Nelle contrattazioni finanziarie, la nullità per carenza di forma scritta convenzionale del singolo ordine non è rimessa alla sola volontà del cliente ma può essere fatta valere anche dall’intermediario, a differenza della c.d. “forma di protezione” di cui agli artt. 6, co. 1, lett. c) l. 1/91, 18 d.lgs. 415/96 e, ora, 23 TUF, che prevedono la forma scritta dei contratti relativi alla prestazione dei servizi di investimento a pena di nullità eccepibile dal solo investitore. Infatti, qualora le parti abbiano previsto la forma scritta del singolo ordine per la sua validità, essa trova fondamento non soltanto nel fine di assicurare una maggiore ponderazione da parte dell’investitore, ma anche in quello di garantire all’intermediario la serietà di quell’ordine e permettergli una più agevole prova della richiesta ricevuta, qualora sia convenuto, da parte del cliente, in responsabilità in ordine all’operazione stessa.
Nel caso di specie, l’investitore aveva convenuto in giudizio la banca chiedendo il risarcimento del danno derivato dal rifiuto da parte dell’intermediario a eseguire un’operazione in contratti derivati il cui ordine non era stato impartito per iscritto, nonostante le parti avessero pattuito, per i singoli ordini, una forma scritta convenzionale. La Suprema Corte, ribaltando la decisione del giudice di merito, ha ritenuto che la mancanza di forma scritta dell’ordine legittimava pienamente la banca a non eseguirlo.

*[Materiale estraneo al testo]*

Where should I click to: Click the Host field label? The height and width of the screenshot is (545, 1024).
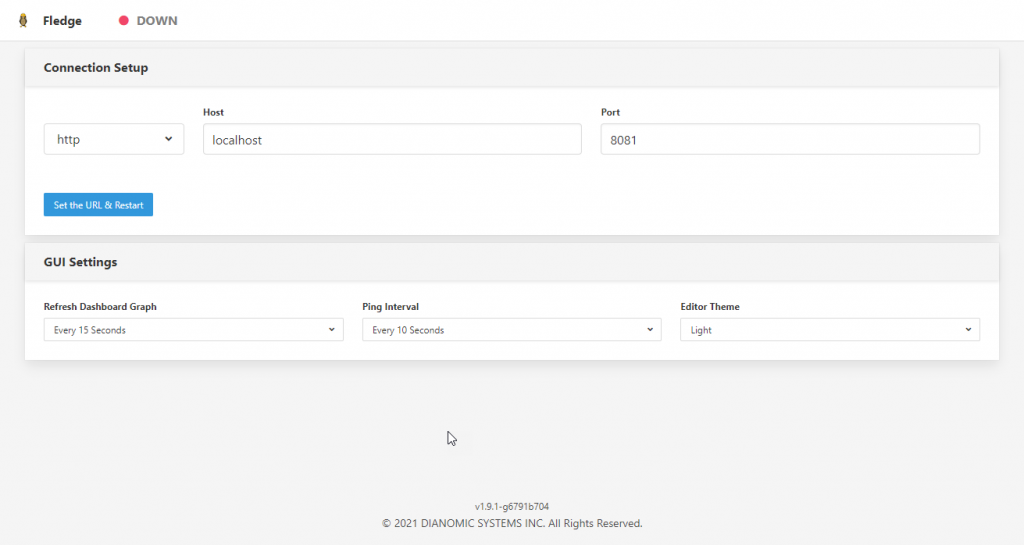pyautogui.click(x=213, y=112)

Con la sentenza in esame la Corte ha confermato gli orientamenti di legittimità che hanno chiarito come la forma scritta sia prevista ex lege per il contratto quadro ma non per i singoli ordini (Cass. Civ., n. 7283/2013, Cass. Civ., n. 10598/2005, Cass. Civ., n. 11495/2001), salvo che siano state le parti stesse a prevederla ai sensi dell’art. 1352 c.c. (Cass. Civ., n. 3950/2016) e che hanno riconosciuto la legittimazione di entrambi i contraenti alla deduzione della nullità per difetto di forma scritta convenzionale (Cass. Civ., n. 909/1980 e Cass. Civ., n. 13020/2014).